Much like dominionism has its roots in scripture, Biondi explained he looks to the nativity scene from the Gospel of Luke as key in his understanding of liberation theology. 

“The news of Jesus’s birth, in that Gospel, came to the shepherds first,” Biondi said, the blue-collar workers of their time. “We never really hear about them.” 

But he sees parallels between the shepherds in that Bible story and today’s essential workers, who were often invisible until a global shift in our worldview through the COVID-19 pandemic showed their importance.

Policy based in liberation theology works to lift up those who live on the margins – who have limited power in society, according to Biondi. Raising the minimum wage and protecting voting rights are expressions of that theology in public policy. 
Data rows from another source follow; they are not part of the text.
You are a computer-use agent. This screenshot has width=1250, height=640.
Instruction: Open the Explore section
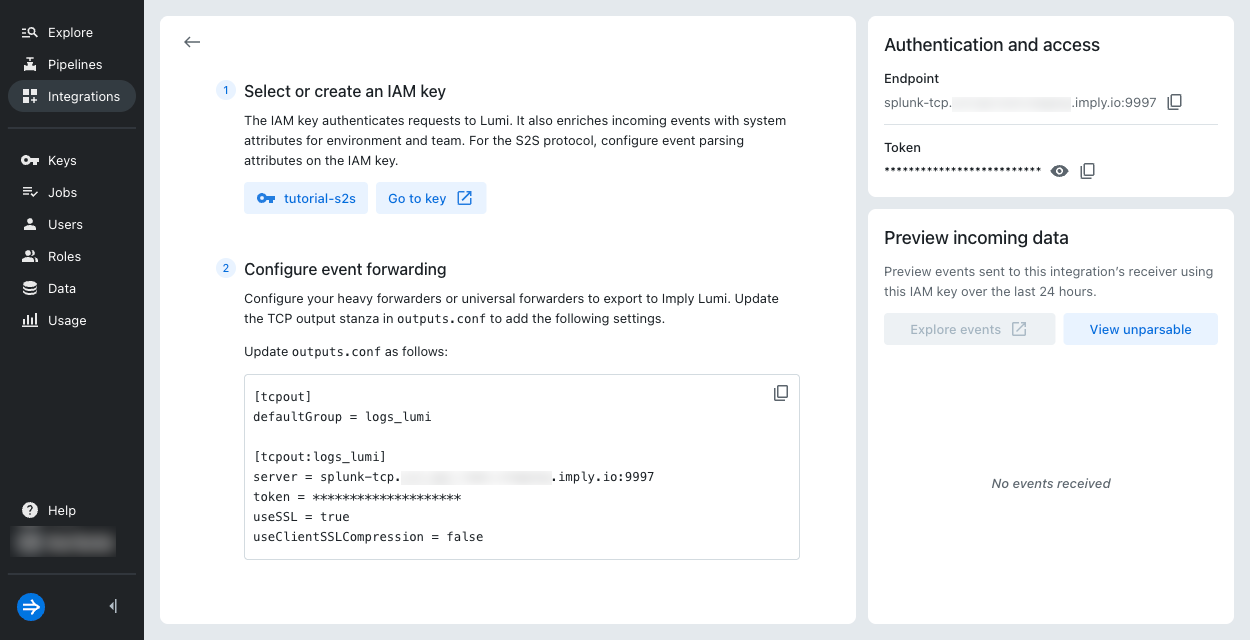click(72, 32)
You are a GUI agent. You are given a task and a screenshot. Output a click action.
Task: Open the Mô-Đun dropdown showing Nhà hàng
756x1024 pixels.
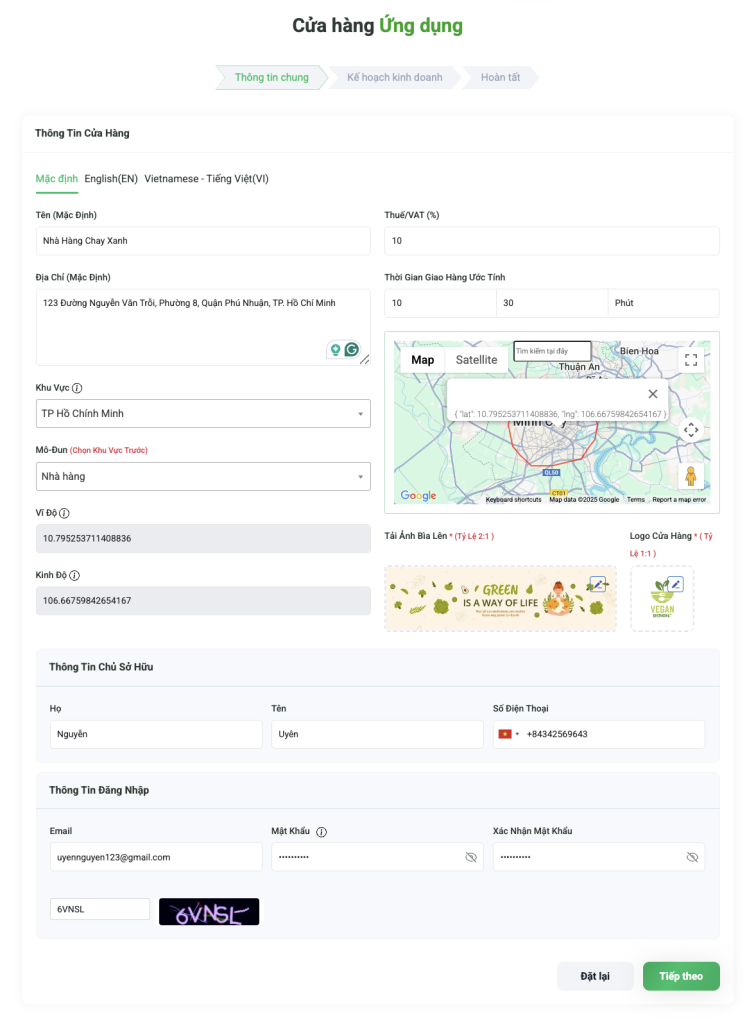[203, 476]
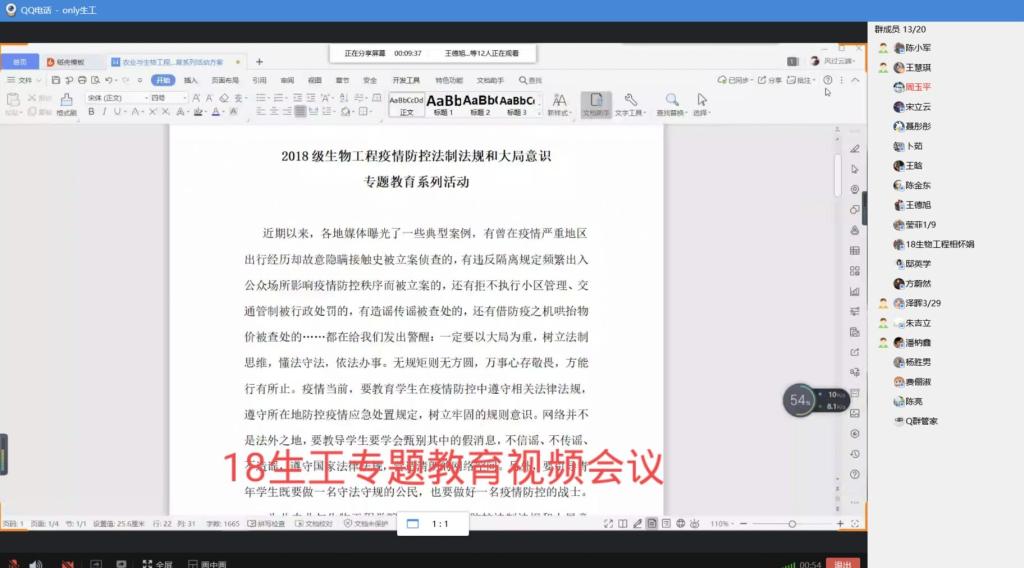The height and width of the screenshot is (568, 1024).
Task: Toggle bold formatting in the ribbon
Action: [x=91, y=112]
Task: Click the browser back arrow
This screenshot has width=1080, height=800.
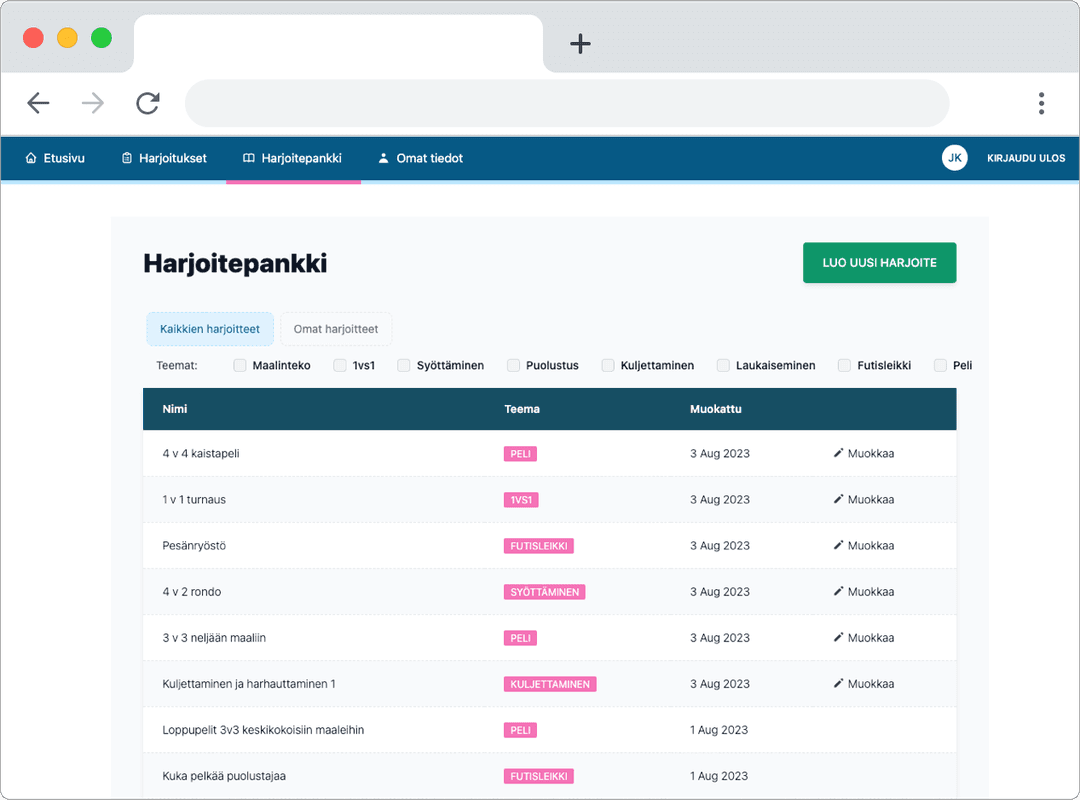Action: [38, 103]
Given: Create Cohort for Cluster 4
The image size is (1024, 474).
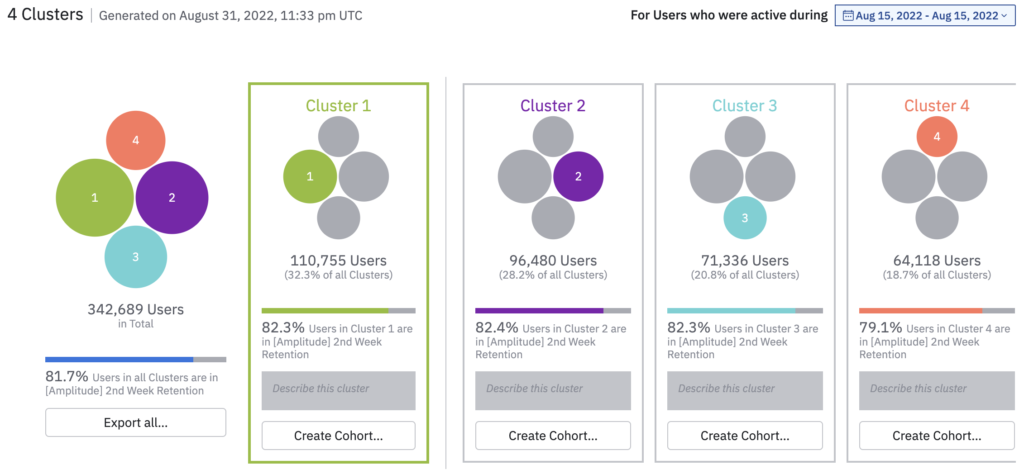Looking at the screenshot, I should point(936,435).
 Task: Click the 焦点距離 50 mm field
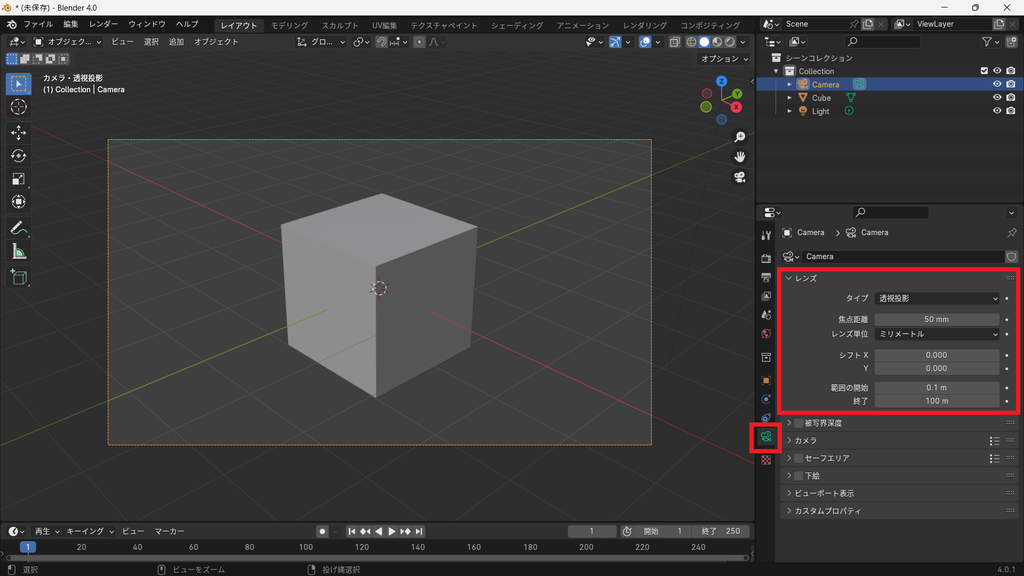pyautogui.click(x=936, y=319)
Looking down Pennsylvania avenue toward the Nation’s Capitol. This display highlights one of the policy platform items of the Poor People’s Campaign: to cut the military budget to fund social infrastructure, such as education. Photo: Laura Harbert Allen/100 Days in Appalachia
Looking down Pennsylvania avenue toward the Nation’s Capitol. This display highlights one of the policy platform items of the Poor People’s Campaign: to cut the military budget to fund social infrastructure, such as education. Photo: Laura Harbert Allen/100 Days in Appalachia

For Clarkson, the simultaneous existence of the Poor People’s Campaign and the Faith and Freedom Coalition points to a country that still embraces religious pluralism, and by extension, democracy. 
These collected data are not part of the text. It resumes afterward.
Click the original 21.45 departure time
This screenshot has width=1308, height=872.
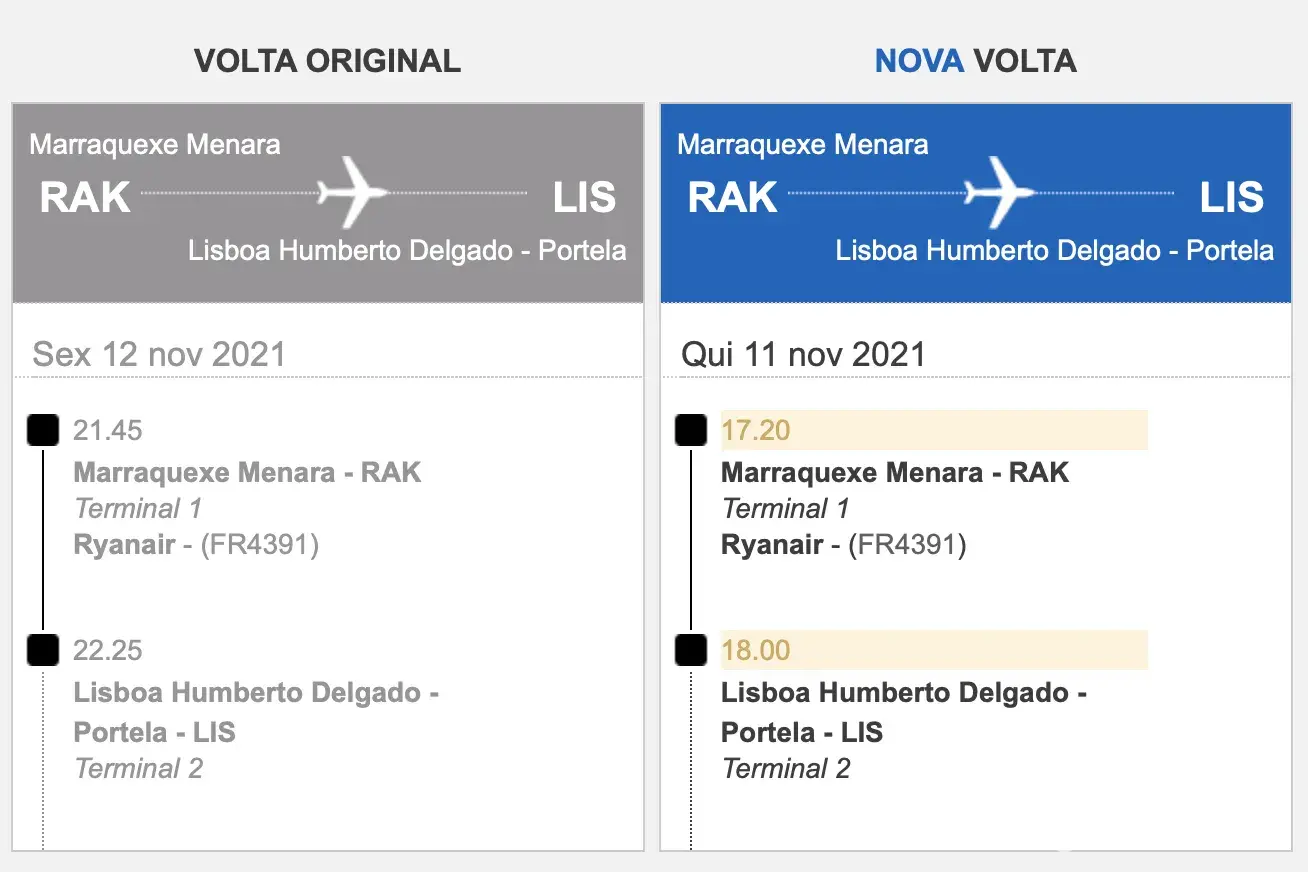(x=108, y=431)
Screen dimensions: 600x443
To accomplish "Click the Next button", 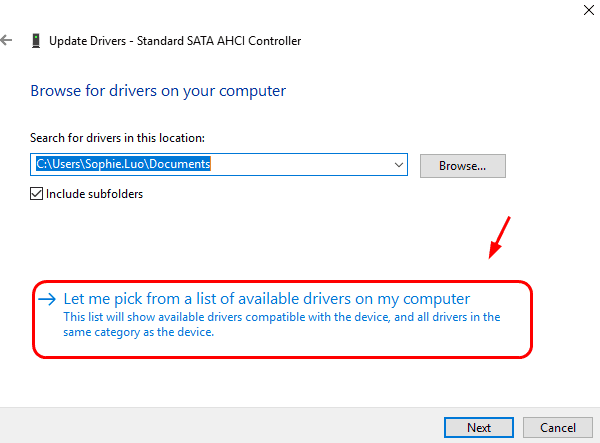I will point(479,427).
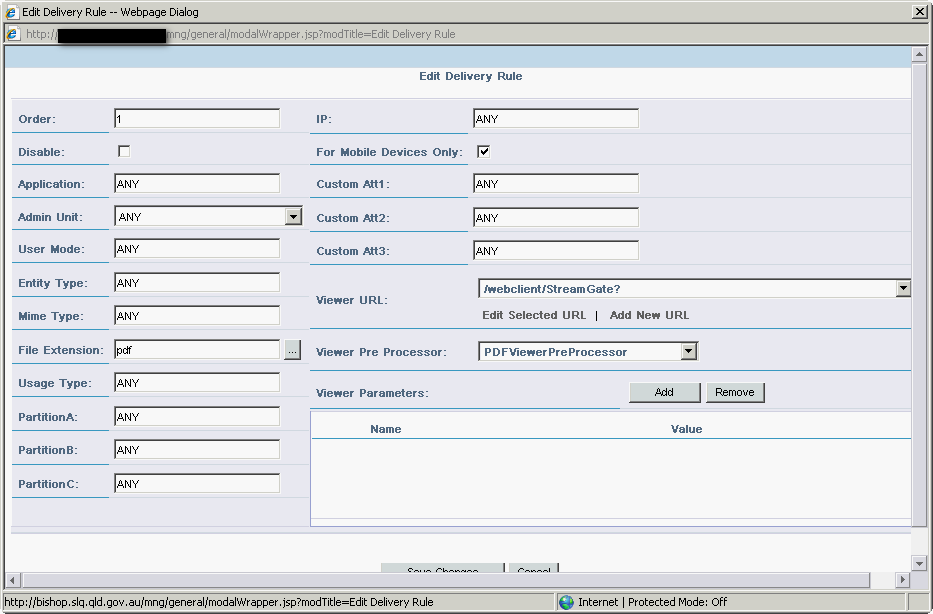Click the Save Changes button

(442, 571)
After all, he noted, a pluralistic society should tolerate a range of beliefs. The problem comes when a single group seeks to replace a democratic government with its own belief system.

“One of the central challenges of our time,” Clarkson said, “is…to figure out how to preserve democracy for everybody.”

On one side, Clarkson said, groups like the FFC pit people against one another, to distract and deflect from what they are really up to. But recent events – including the House Subcommittee Hearings on the January 6 insurrection –  he said show that people across the political spectrum are wising up. 

“Seeing neoconservatives of the Reagan and the Bush eras speaking passionately and movingly about preserving constitutional democracy, that is really something,” Clarkson said. 

Rev. Barber and the Poor People’s Campaign, he said, also show that different groups of people are coming together in an effort to expand and strengthen a diverse democracy in the U.S. at the same time.

“This is a remarkable thing,” he said. 

‘Better for All of Us’

Andrea Meier and her daughters, Kyrra and Kaitlin, at the June 18 Moral March on Washington. The family lives in Fayette County, West Virginia.The family rode the bus sponsored by Simpson Memorial United Methodist Church in Charleston, West Virginia. Photo: Laura Harbert Allen/100 Days in Appalachia
Andrea Meier and her daughters, Kyrra and Kaitlin, at the June 18 Moral March on Washington. The family lives in Fayette County, West Virginia.The family rode the bus sponsored by Simpson Memorial United Methodist Church in Charleston, West Virginia. Photo: Laura Harbert Allen/100 Days in Appalachia

A single mom raising two daughters in Fayette County, West Virginia, Andrea Meier works at a local Dollar General Store. She also takes care of her father, who suffers from early-onset dementia. The four of them live together in his home. 

“If we didn’t live with my dad, we couldn’t make it,” she said. “There’s no housing [in Fayette County].” 

Then there’s a lack of well-paying jobs, access to health care, attacks on civil and voting rights – all things she’s worried about and reasons why she joined Priscilla Waddy on the bus to the Moral March.

Meier considers herself a Christian, but doesn’t go to church. She’s a registered Independent and said she’s voted for Republicans and Democrats over the years. She’s frustrated with political leaders on both sides of the aisle, but says that politicians should not use people’s religious faith to manipulate them for votes.

“You don’t use the Lord to better yourself,” Meier said.

When asked to describe the differences between the Poor People’s Campaign and the Faith and Freedom Coalition, Meier paused for a moment.

“Ours [the PPC] comes from a loving place of needing change,” she said. Trump’s speech at the FFC, “came from a place of hate.”

“We want things to be better for all of us.”